--- Document ---
• • • • • • •

How is a maintainer or a standard writer suppose to distinguish patience-based silence from approval-based silence?
Is there currently any reason to suppose that from now on anaconda will not enforce its notion of strong passwords?
In case the current work includes the setting in stone of anaconda's demand for "strong" passwords, what can or should those who prefer encouragement to enforcement do about it?
On Tue, 28 Jul 2015 17:39:55 -0500 (CDT) Michael Hennebry hennebry@web.cs.ndsu.nodak.edu wrote:
The above is stuff thats all being worked on, yelling at anyone is unlikely to change the speed at which it gets done.
What does "worked on" mean?
I have been talking with pam, libpwquality, anaconda, gnome-initial-setup and passwd maintainers to come up with a technical way to implement a default policy. As well as a way to override it for local users or products that wish a different policy.
I have been spending a bunch of time exchanging emails, looking at libpwquality code and working out something everyone can implement.
It seem to me that that is precisely the issue. It could mean fixing the problem. It could mean setting it in stone.
My expectation, and I think that of others, is that for anaconda, it will be set in stone.
What does 'set in stone mean'? The current behavior? No. The proposed policy (which I just submitted to fesco for approval) wouldn't be the same as the current anaconda behavior.
...snip...
How is a maintainer or a standard writer suppose to distinguish patience-based silence from approval-based silence?
When a maintainer or standard writer says: "We are working on this, please hang on" and you wait that is patience. When you say "NO! I am filing bugs and complaining instead" thats anoying.
Is there currently any reason to suppose that from now on anaconda will not enforce its notion of strong passwords?
Yes, because there will be a distro wide policy that anaconda (and other local password changing things) will follow.
In case the current work includes the setting in stone of anaconda's demand for "strong" passwords, what can or should those who prefer encouragement to enforcement do about it?
Well, I would personally say you should wait until there was a proposed policy to look at. Now there is:
https://fedorahosted.org/fesco/ticket/1455#comment:30
Feel free to comment there or in the fesco meeting tomorrow.
If there's a great deal of problem with it we could also push it back to a discussion on the devel list.
The frustrating thing for me here is that I have been working on this (as my other piles of tasks permit) for a while now and then people come along and start yelling that it's not changed yet, and tell me that they refuse to wait until there's a proposal, they want to complain to anaconda folks now (who are also waiting until there's a fesco policy).

• • • • • • •

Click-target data
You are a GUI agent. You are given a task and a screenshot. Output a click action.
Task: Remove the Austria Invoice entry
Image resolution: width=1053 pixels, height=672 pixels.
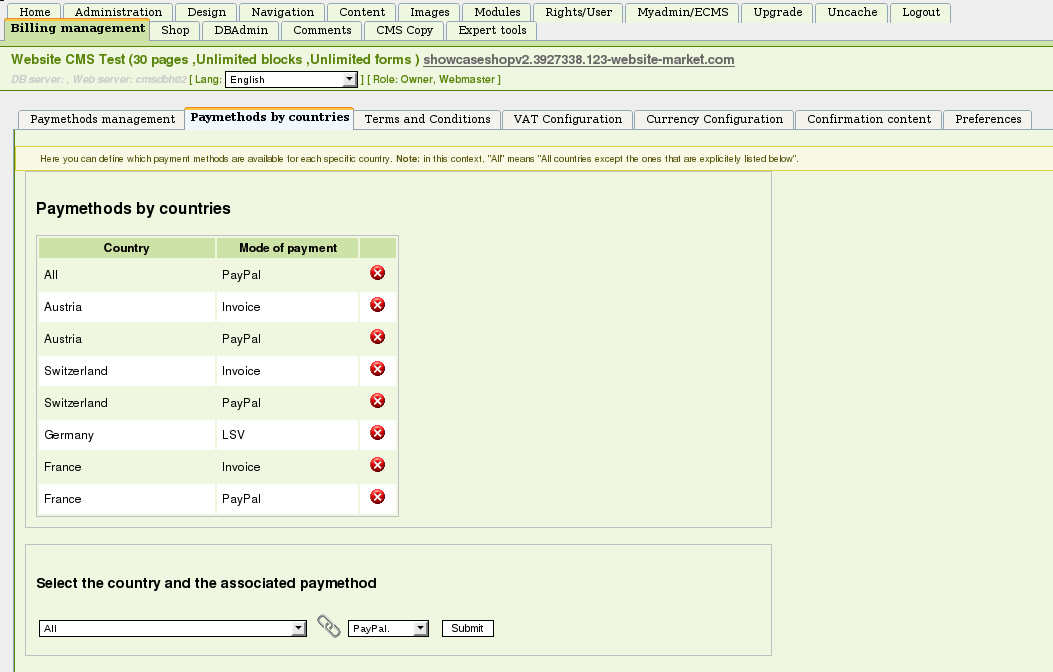pyautogui.click(x=377, y=305)
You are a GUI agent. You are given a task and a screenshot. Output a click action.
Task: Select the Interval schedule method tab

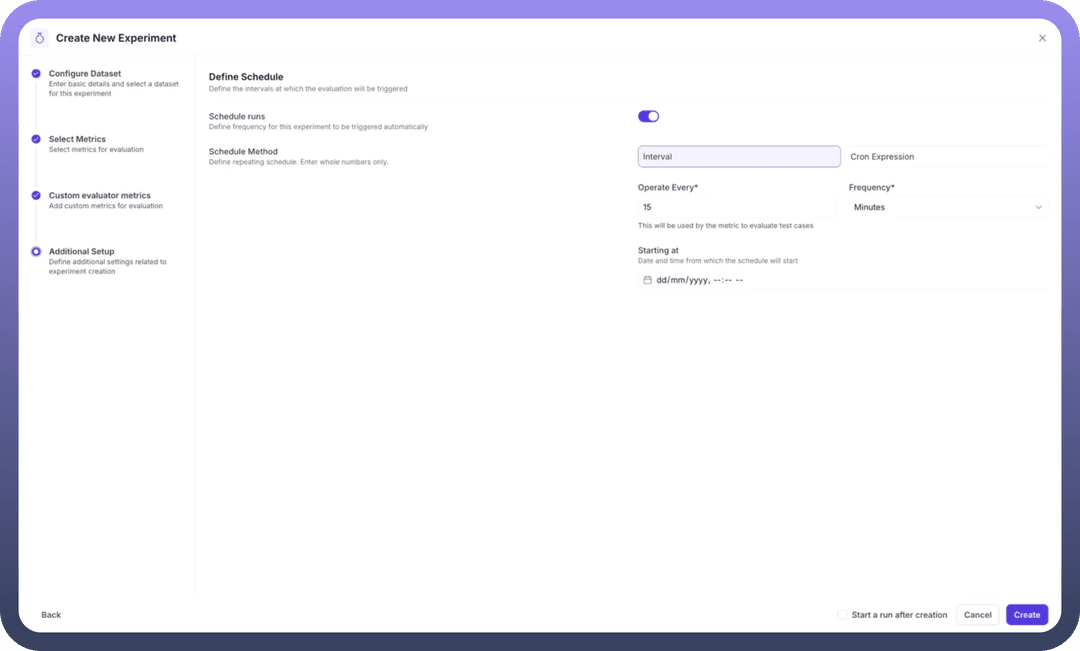point(739,157)
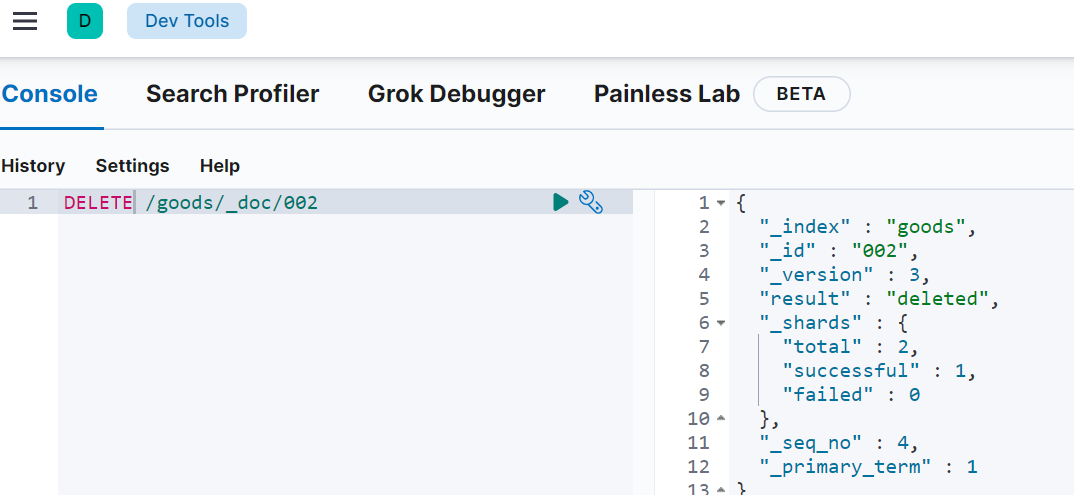Click the BETA badge
The image size is (1074, 495).
801,94
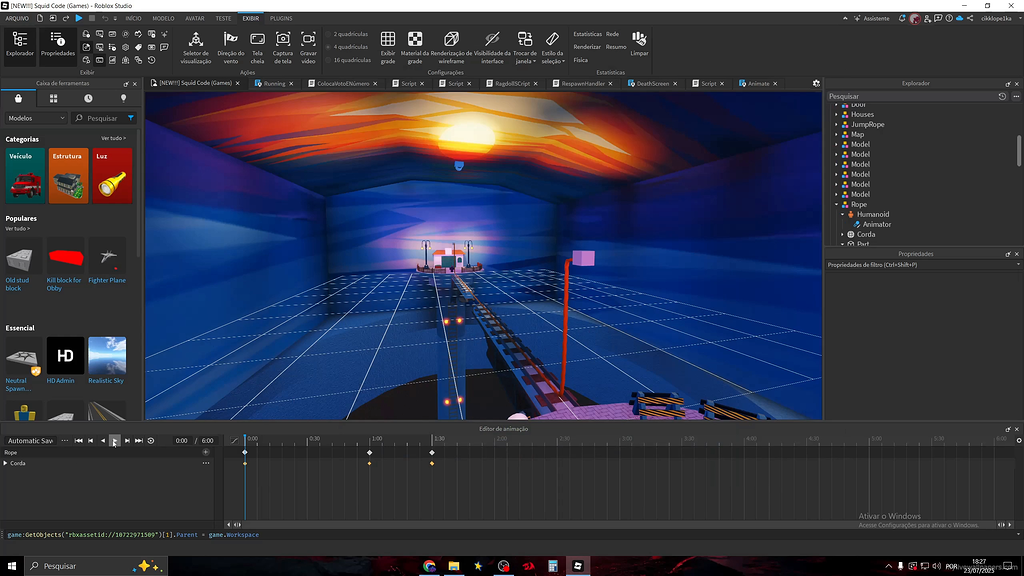
Task: Click the Roblox Studio taskbar icon
Action: tap(577, 565)
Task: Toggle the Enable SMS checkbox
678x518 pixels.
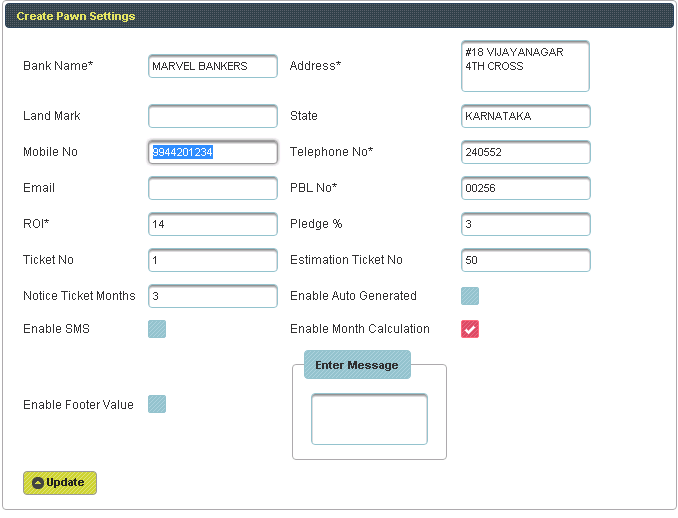Action: tap(157, 329)
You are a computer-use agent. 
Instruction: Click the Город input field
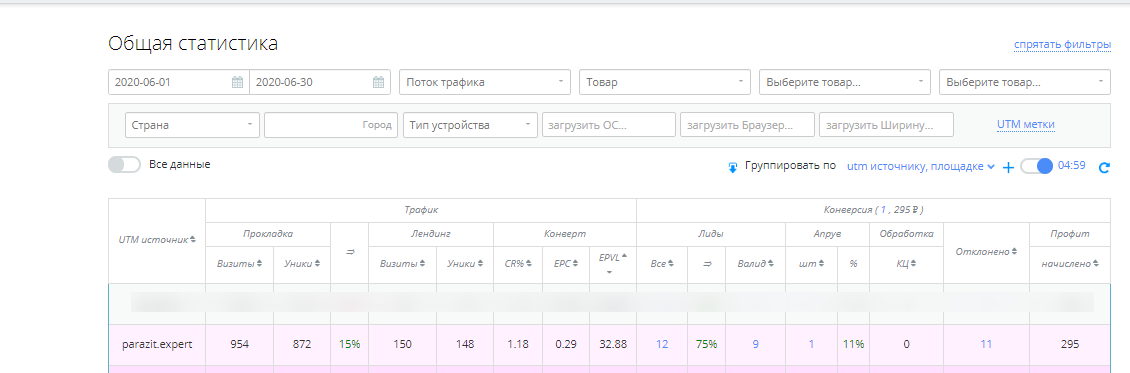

• • • • • • •

--- Instruction 1 ---
In the email thread about password policy, which maintainers does the writer say they have been talking with to come up with a technical way to implement a default policy? List each one as the thread names it.
--- Instruction 2 ---
Write a continuation of the email thread about password policy, starting after its final sentence.

--- Right answer 1 ---
- pam
- libpwquality
- anaconda
- gnome-initial-setup
- passwd

--- Right answer 2 ---
I appreciate that this is a very hot button issue for some folks, and I also appreciate that you want a solution 2 weeks ago, but I'm doing the best I can here to move us all to a nice standard distro policy and we aren't even at alpha yet.
kevin
On Jul 28, 2015 6:07 PM, "Kevin Fenzi" kevin@scrye.com wrote:
On Tue, 28 Jul 2015 17:39:55 -0500 (CDT) Michael Hennebry hennebry@web.cs.ndsu.nodak.edu wrote:
The above is stuff thats all being worked on, yelling at anyone is unlikely to change the speed at which it gets done.
What does "worked on" mean?
I have been talking with pam, libpwquality, anaconda, gnome-initial-setup and passwd maintainers to come up with a technical way to implement a default policy. As well as a way to override it for local users or products that wish a different policy.
I have been spending a bunch of time exchanging emails, looking at libpwquality code and working out something everyone can implement.
It seem to me that that is precisely the issue. It could mean fixing the problem. It could mean setting it in stone.
My expectation, and I think that of others, is that for anaconda, it will be set in stone.
What does 'set in stone mean'? The current behavior? No. The proposed policy (which I just submitted to fesco for approval) wouldn't be the same as the current anaconda behavior.
...snip...
How is a maintainer or a standard writer suppose to distinguish patience-based silence from approval-based silence?
When a maintainer or standard writer says: "We are working on this, please hang on" and you wait that is patience. When you say "NO! I am filing bugs and complaining instead" thats anoying.
Is there currently any reason to suppose that from now on anaconda will not enforce its notion of strong passwords?
Yes, because there will be a distro wide policy that anaconda (and other local password changing things) will follow.
In case the current work includes the setting in stone of anaconda's demand for "strong" passwords, what can or should those who prefer encouragement to enforcement do about it?
Well, I would personally say you should wait until there was a proposed policy to look at. Now there is:
https://fedorahosted.org/fesco/ticket/1455#comment:30
Feel free to comment there or in the fesco meeting tomorrow.
If there's a great deal of problem with it we could also push it back to a discussion on the devel list.
The frustrating thing for me here is that I have been working on this (as my other piles of tasks permit) for a while now and then people come along and start yelling that it's not changed yet, and tell me that they refuse to wait until there's a proposal, they want to complain to anaconda folks now (who are also waiting until there's a fesco policy).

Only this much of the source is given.